CSF studies may show elevated viral load, lymphocytic pleocytosis and increased total protein levels however these findings are nonspecific. If drawn, CSF serologies should include toxoplasmosis, cryptococcal antigen, syphilis and viral polymerase chain reaction studies including John Cunningham (JC) virus, Epstein-Barr virus (EBV) and cytomegalovirus (CMV).
Treatment / Management
The mainstay of prevention and treatment of HAND spectrum disorders is adherence to ART. Appropriate treatment of HIV infection shows improvement in cognitive function in patients diagnosed with severe deficits. The incidence of HAD has also decreased over time with the widespread use of ART in observational studies. ART should be initiated for any untreated patient with HIV infection who is beginning to experience cognitive decline. The selection of a specific ART regimen should follow standard protocols based on viral ribonucleic acid (RNA) load, genotype, drug interactions and presence of comorbidities.

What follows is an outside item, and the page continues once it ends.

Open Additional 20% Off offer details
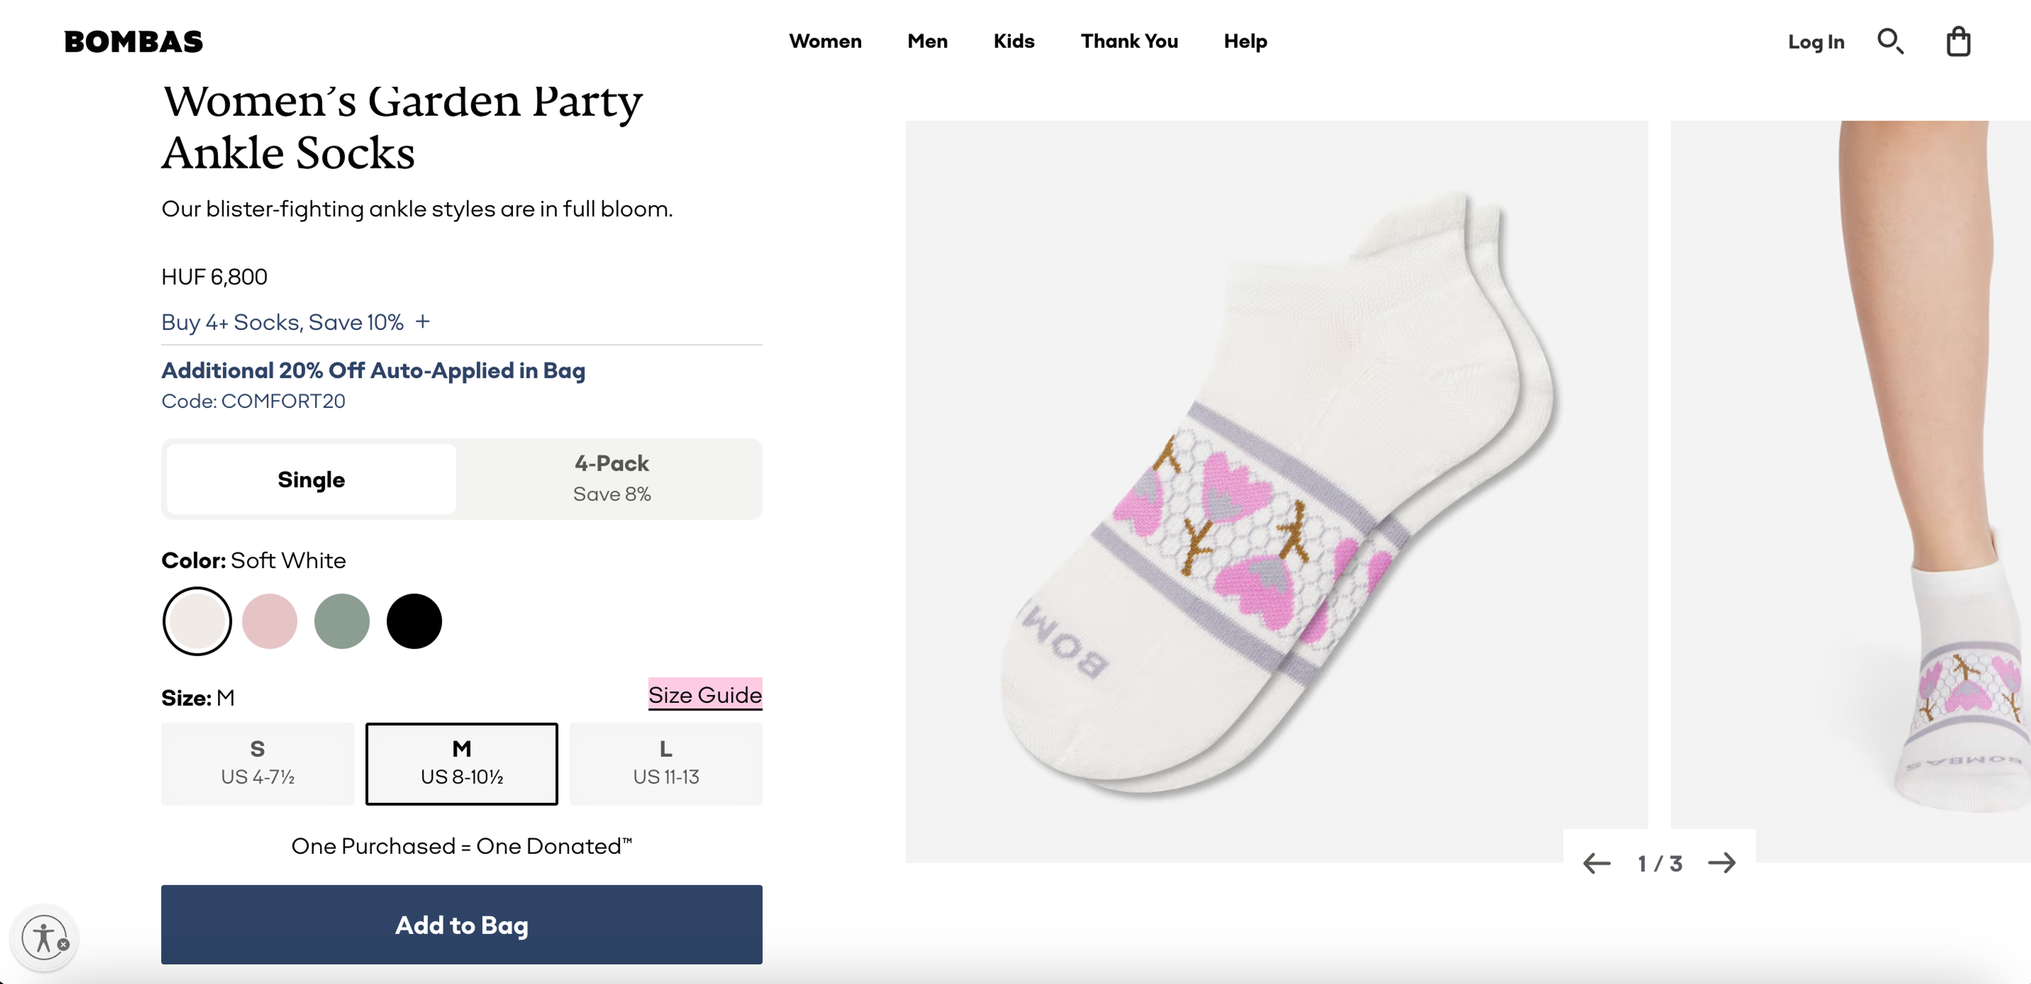Screen dimensions: 2031x984 [x=373, y=370]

The effectiveness of ART to prevent the milder forms MND and ANI is less clear as these conditions are subtle and likely underdiagnosed. It is unclear if specific ART regimens are more effective at preventing progression of cognitive decline. The antiretroviral efavirenz should be avoided in patients undergoing evaluation for HAD due to its adverse effect profile that may interfere with neuropsychological testing. In patients on appropriate therapy with low viral counts and high CD4 levels, progressive neurocognitive deficits are more likely to be due to another etiology. Appropriate evaluation should be done to rule out these conditions.
Psychiatric comorbidities may be present and treatment should be initiated following a psychiatric evaluation.
- Central nervous system (CNS) infection, especially in those with a low CD4 count who are not on antibiotic prophylaxis. Consider herpes simplex virus, varicella-zoster virus, CMV, EBV, JC virus, toxoplasmosis, syphilis, Cryptococcus.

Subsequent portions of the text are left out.